Once again, Utahns can be thankful that the judicial branch of their government has come to their rescue.
In recent months, it was the Utah Supreme Court that defended the right of Utah voters to design their own form of government, choose their own representatives and to be given honest information on ballot questions, as well as defending, to some degree, a Utah woman’s right to make her own reproductive choices.
Monday, aid came from the Supreme Court of the United States in two exceedingly brief, somewhat cryptic orders.
One rightly held off a long-shot attempt by the state of Utah to win control of 18 million acres of federal land.
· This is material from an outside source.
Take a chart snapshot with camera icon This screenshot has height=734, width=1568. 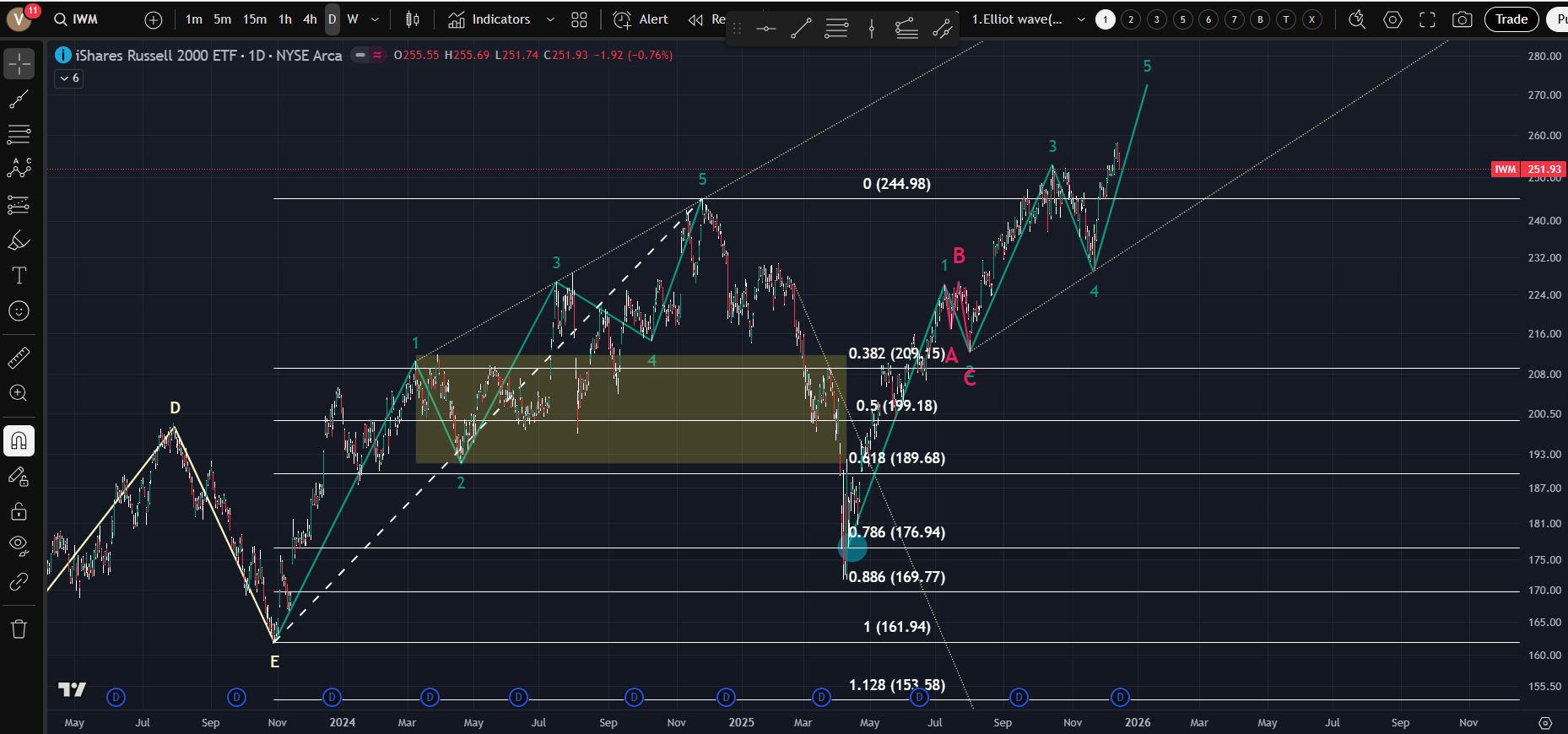pyautogui.click(x=1462, y=19)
This is land that happens to lie within the borders of the state but, by right and title, belongs to all the people of the United States.
The ruling was a narrow one, only denying Utah’s plan to skip the normal procedure of making their claims to the local federal district court and instead jump right to the nation’s highest tribunal. Sadly, the ruling did not end the state’s utterly meritless claim that it is somehow entitled to own all that land even though our laws are clear that only Congress can make such a decision.
The high court also correctly brushed off the insane plea of former state Rep. Phil Lyman to effectively set aside last November’s election because, in Lyman’s fevered imagination, his victory in the state’s Republican convention made him, not the recently re-elected Spencer Cox, the rightful GOP candidate.
Neither of these cases has come to an end. But, at least for now, the Supreme Court has given each of them a deserved smack-down.